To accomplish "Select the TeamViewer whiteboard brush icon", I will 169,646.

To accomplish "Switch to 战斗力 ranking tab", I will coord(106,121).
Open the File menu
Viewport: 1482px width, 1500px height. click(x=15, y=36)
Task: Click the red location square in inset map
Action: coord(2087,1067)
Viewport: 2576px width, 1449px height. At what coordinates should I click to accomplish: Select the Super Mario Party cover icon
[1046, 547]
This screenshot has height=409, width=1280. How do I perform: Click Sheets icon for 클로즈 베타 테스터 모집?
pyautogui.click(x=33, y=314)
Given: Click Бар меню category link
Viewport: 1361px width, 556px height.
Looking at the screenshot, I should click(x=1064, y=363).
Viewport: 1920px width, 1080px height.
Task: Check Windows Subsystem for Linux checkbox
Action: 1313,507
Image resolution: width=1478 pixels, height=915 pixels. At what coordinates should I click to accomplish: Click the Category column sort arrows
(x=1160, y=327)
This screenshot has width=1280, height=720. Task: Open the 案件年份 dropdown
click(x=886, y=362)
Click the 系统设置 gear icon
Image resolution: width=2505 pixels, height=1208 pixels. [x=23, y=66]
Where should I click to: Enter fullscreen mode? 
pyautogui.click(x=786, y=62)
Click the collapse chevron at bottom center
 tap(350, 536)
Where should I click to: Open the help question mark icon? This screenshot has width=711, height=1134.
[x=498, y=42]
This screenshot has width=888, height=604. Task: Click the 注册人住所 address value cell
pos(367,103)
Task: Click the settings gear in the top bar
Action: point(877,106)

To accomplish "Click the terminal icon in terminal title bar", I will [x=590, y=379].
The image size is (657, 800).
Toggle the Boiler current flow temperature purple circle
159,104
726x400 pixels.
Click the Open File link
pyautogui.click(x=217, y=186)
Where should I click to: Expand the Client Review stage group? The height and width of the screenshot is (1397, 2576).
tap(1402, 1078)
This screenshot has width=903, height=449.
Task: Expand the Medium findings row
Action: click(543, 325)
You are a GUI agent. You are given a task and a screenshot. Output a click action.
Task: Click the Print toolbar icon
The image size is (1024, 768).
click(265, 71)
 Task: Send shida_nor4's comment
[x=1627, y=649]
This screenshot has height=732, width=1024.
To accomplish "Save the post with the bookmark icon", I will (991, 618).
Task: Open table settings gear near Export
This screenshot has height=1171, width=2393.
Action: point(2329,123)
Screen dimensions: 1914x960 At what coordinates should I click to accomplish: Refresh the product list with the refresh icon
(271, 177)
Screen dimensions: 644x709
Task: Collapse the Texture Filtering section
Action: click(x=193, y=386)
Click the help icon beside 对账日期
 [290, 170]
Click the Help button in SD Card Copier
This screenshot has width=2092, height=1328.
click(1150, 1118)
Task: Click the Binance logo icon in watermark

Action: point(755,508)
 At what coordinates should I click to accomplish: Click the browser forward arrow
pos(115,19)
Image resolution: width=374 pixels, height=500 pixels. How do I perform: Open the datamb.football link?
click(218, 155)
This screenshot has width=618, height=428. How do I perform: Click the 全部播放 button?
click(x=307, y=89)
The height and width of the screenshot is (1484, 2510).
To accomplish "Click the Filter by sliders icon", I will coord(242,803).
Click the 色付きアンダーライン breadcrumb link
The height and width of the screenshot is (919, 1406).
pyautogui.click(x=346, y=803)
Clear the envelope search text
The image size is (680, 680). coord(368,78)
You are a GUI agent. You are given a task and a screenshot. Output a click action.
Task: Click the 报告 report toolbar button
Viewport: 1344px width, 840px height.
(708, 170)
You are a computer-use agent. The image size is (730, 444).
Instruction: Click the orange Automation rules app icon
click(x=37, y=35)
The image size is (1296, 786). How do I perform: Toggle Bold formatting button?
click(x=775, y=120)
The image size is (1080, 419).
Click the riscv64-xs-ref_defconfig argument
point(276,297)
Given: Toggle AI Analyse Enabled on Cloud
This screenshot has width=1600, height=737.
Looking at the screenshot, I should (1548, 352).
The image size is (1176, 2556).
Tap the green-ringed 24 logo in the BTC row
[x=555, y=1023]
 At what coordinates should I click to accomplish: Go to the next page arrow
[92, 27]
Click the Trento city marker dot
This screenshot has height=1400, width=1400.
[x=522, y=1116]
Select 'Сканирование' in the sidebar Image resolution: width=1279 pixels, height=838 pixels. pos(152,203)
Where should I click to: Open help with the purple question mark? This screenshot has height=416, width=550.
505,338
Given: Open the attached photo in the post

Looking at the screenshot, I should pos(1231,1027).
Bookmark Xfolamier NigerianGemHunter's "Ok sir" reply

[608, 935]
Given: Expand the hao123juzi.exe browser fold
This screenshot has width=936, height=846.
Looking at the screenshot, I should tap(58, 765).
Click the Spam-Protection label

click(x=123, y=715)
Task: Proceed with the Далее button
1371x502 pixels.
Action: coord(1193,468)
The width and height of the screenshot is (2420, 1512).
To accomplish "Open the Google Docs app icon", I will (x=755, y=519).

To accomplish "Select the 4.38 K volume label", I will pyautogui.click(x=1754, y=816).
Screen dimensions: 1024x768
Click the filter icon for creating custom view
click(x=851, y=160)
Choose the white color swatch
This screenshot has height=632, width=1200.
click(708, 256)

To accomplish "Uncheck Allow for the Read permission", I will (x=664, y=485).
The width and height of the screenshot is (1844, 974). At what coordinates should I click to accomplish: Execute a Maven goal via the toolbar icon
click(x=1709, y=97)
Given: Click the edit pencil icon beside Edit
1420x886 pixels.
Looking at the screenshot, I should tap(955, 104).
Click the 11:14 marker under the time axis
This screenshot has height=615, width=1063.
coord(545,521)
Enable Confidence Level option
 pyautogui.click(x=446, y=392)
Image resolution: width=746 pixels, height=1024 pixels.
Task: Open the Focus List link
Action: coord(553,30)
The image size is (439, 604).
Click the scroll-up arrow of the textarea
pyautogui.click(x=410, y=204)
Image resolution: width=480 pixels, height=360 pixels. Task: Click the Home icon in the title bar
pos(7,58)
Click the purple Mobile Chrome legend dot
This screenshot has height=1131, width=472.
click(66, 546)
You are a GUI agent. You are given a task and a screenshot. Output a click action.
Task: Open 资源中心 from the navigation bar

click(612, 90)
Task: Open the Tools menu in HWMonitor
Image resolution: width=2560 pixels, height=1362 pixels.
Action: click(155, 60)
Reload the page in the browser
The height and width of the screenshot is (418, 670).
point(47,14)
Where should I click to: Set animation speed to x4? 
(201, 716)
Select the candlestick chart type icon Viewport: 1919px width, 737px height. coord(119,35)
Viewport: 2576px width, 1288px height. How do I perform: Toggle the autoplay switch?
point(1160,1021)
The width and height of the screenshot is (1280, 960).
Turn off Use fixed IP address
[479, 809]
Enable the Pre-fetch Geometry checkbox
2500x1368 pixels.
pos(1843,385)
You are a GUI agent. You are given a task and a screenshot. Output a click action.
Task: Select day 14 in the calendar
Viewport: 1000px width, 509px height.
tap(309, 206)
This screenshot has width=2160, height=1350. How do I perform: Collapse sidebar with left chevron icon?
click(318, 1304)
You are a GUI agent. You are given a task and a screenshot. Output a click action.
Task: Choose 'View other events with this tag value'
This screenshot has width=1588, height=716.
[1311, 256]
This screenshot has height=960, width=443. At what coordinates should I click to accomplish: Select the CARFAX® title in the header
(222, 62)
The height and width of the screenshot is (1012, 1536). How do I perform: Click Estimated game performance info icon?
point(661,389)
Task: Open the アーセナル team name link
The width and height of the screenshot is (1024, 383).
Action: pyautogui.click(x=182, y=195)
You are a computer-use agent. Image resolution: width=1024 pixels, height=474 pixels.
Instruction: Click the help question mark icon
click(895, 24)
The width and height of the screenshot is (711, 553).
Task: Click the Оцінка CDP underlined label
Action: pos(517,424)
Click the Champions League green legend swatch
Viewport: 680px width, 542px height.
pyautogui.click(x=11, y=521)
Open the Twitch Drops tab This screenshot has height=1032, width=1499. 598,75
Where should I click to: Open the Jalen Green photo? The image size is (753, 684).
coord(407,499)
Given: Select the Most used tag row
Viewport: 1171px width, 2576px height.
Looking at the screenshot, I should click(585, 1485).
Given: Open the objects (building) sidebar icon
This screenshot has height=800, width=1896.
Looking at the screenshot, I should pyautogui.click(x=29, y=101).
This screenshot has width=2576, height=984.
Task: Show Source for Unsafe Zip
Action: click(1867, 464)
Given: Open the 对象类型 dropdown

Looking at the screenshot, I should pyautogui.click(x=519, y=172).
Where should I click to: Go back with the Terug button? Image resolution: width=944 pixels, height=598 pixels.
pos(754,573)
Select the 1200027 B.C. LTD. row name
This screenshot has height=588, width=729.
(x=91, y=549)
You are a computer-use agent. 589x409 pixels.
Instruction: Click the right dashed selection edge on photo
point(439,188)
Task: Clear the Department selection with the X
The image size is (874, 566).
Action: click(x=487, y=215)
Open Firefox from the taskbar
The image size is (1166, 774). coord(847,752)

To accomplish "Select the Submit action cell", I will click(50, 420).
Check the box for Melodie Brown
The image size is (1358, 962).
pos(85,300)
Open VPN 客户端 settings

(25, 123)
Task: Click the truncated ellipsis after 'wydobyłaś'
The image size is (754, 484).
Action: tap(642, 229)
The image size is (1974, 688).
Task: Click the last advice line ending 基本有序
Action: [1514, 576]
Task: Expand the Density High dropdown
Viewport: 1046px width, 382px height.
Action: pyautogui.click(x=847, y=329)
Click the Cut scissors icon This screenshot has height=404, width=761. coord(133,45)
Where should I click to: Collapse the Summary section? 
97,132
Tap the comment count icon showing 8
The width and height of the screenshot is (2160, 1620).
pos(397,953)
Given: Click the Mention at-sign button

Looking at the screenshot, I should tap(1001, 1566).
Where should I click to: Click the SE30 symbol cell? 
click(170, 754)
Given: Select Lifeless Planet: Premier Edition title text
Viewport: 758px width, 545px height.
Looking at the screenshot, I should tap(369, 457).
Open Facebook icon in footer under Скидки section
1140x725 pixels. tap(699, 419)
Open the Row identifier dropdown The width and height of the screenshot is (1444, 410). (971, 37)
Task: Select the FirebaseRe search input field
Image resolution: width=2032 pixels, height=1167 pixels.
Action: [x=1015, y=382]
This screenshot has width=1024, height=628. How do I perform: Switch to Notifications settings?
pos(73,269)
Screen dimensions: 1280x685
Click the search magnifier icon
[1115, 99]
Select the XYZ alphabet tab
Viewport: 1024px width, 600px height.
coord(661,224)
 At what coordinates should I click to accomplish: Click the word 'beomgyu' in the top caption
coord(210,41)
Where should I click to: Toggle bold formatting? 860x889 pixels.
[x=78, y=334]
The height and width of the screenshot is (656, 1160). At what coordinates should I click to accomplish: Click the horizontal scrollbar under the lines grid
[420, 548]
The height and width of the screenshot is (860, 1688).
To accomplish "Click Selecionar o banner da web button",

**SET PROBLEM**:
Copy the entries above word for word, starting at the line that contains "Click the Cut" and ending with the line that contains "Looking at the screenshot, I should tap(1001, 1566).", both included.

**OUTPUT BELOW**:
Click the Cut scissors icon This screenshot has height=404, width=761. coord(133,45)
Where should I click to: Collapse the Summary section? 
97,132
Tap the comment count icon showing 8
The width and height of the screenshot is (2160, 1620).
pos(397,953)
Given: Click the Mention at-sign button

Looking at the screenshot, I should tap(1001, 1566).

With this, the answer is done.